Gleich vornan steht ein Mahnmal, das erst im September 1996 eingeweiht wurde. Hier steht aus Bronze ein zu großer Tisch mit Schublade, daneben ein Stuhl mit geschwungener Lehne und gedrechselten Beinen. Ein anderer Stuhl liegt auf dem Boden, so als ob er eben erst beim zu hastigen Aufstehen umgefallen wäre. „Das Denkmal ist für alle jüdischen Leute, die in dieser Stadt gelebt haben, ob sie nun Großes geleistet haben oder nicht“, sagt der Bildhauer Karl Biedermann zu seinem Werk. Er wollte ein Symbol der Eile finden, mit der die Juden damals die Stadt verlassen mussten oder von den Nazis in die Todeslager deportiert wurden. Das Denkmal hat den Namen „Der verlassene Stuhl hinter dem leeren Tisch vor dem umgestürzten Stuhl“.

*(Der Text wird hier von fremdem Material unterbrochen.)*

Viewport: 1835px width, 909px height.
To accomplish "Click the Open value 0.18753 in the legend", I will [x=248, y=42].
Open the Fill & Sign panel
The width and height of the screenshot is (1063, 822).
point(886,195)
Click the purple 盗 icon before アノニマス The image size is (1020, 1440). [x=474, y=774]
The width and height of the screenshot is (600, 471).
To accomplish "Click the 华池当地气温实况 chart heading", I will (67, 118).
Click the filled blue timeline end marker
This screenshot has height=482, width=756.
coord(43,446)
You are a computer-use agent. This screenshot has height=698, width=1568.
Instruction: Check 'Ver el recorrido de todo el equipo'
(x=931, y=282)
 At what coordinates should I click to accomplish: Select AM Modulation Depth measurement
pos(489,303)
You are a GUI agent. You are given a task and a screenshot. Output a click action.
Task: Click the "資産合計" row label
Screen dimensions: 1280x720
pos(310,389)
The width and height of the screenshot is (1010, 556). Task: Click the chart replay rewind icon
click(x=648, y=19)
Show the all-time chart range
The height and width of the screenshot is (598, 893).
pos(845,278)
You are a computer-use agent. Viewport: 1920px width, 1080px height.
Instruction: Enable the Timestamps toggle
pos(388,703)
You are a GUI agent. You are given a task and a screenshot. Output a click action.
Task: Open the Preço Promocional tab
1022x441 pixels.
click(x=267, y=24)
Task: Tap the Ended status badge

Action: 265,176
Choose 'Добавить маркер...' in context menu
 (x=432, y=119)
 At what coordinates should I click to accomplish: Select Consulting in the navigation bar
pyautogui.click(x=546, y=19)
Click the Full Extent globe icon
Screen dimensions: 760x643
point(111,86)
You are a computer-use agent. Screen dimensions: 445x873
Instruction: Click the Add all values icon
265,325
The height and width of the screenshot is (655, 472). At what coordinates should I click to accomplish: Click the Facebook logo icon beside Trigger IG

Um das Denkmal herum windet sich, in der Erde eingelassen, ein Text von Nelly Sachs aus ihrem Gedicht „Oh die Schornsteine“. Eingefasst wird das Denkmal von sieben Bäumen, als würden sich die Stühle und der Tisch in einem Raum befinden. In dieser Gegend stellten die Juden bis in die Nazizeit hinein einen Großteil der Bevölkerung – diejenigen, die nicht geflohen sind, wurden in der Großen Hamburger Straße gesammelt und von dort aus in die KZs deportiert.

Der vordere Teil des Platzes, auf dem sich auch dieses Denkmal befindet, lädt zum Spazierengehn oder Ausruhen ein. Die Alten aus dem Seniorenheim sitzen hier auf den Bänken, und auch die Arbeiter von den vielen nahen Baustellen, und auf dem Rasen sitzen Studenten, mit Büchern und Heftern um sich herum; junge Leute halten ihren Bauchnabel in die Sonne, manchmal auch mehr.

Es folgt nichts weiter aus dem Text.